*** Opening GIVEN RECORDS ***
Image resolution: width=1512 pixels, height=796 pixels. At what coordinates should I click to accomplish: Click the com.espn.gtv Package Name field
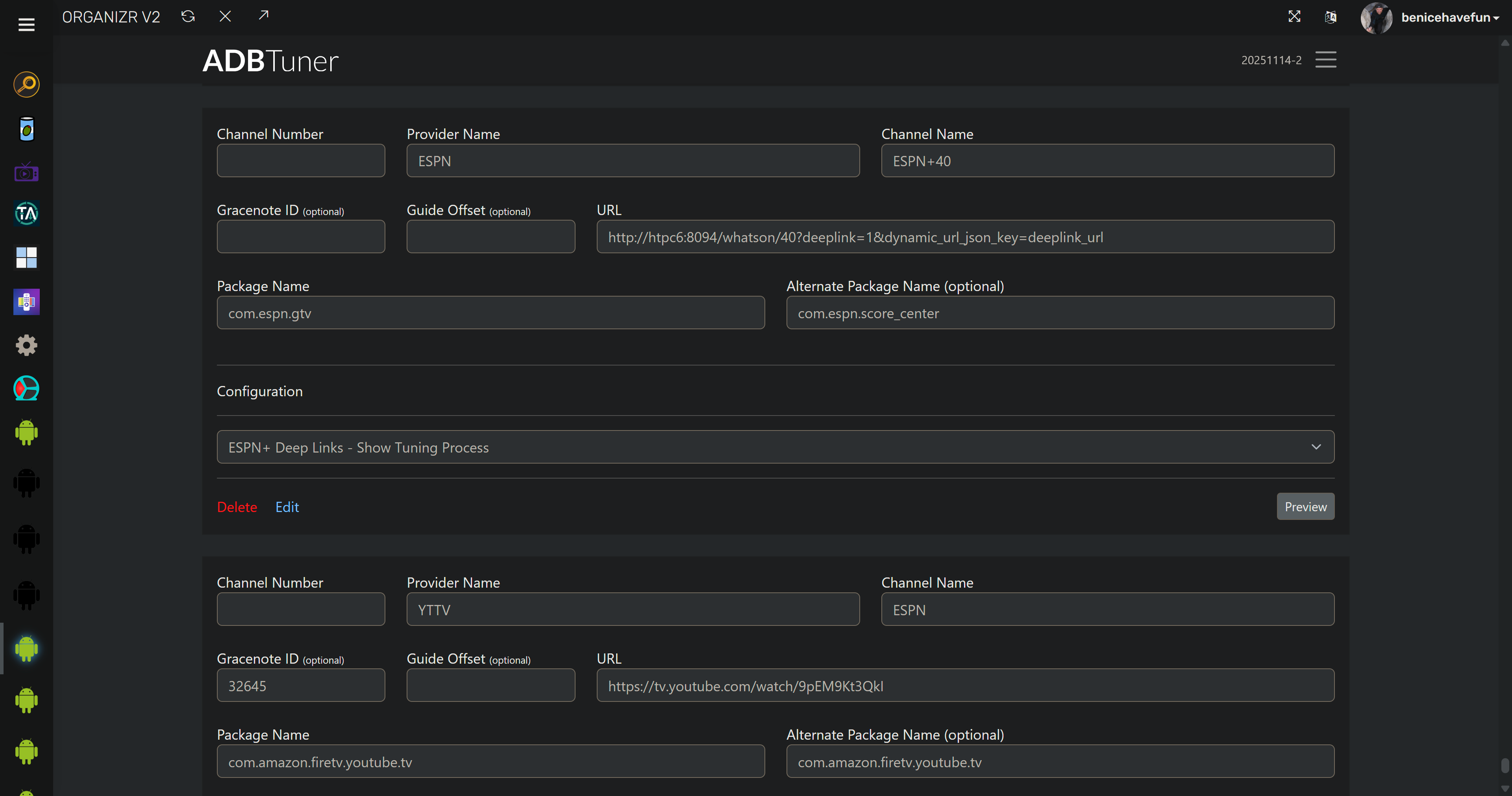click(x=490, y=313)
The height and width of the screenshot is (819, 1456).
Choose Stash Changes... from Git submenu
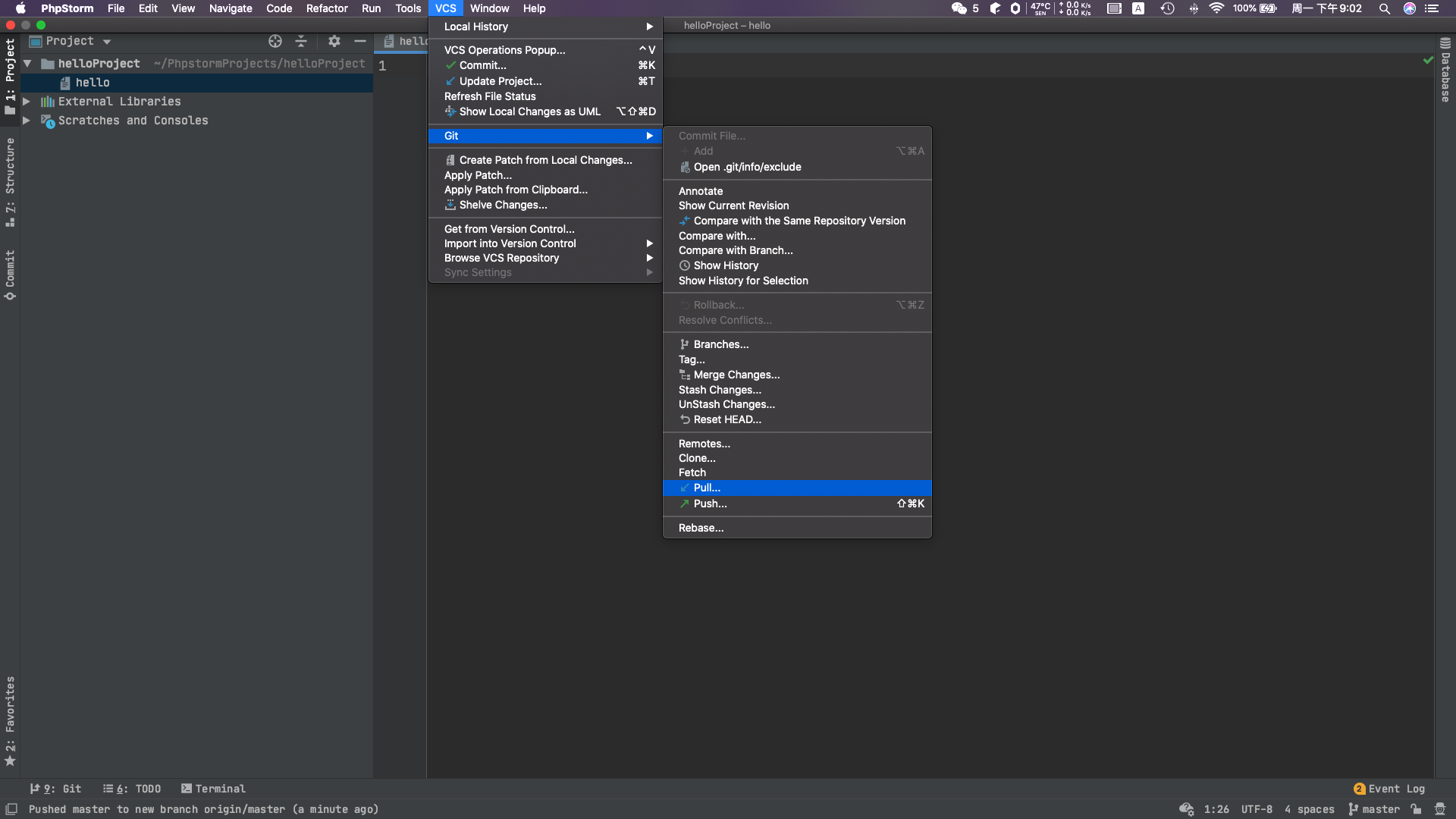coord(720,390)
*** Closing GIVEN RECORDS ***
▸ DIRECTIONS
Repeat every record above exactly, but drop the pictures.

▸ SOLUTION FOR THIS TASK
Image resolution: width=1512 pixels, height=796 pixels. At what coordinates should I click to accomplish: Click the com.espn.gtv Package Name field
click(x=490, y=313)
The height and width of the screenshot is (819, 1456).
Choose Stash Changes... from Git submenu
coord(720,390)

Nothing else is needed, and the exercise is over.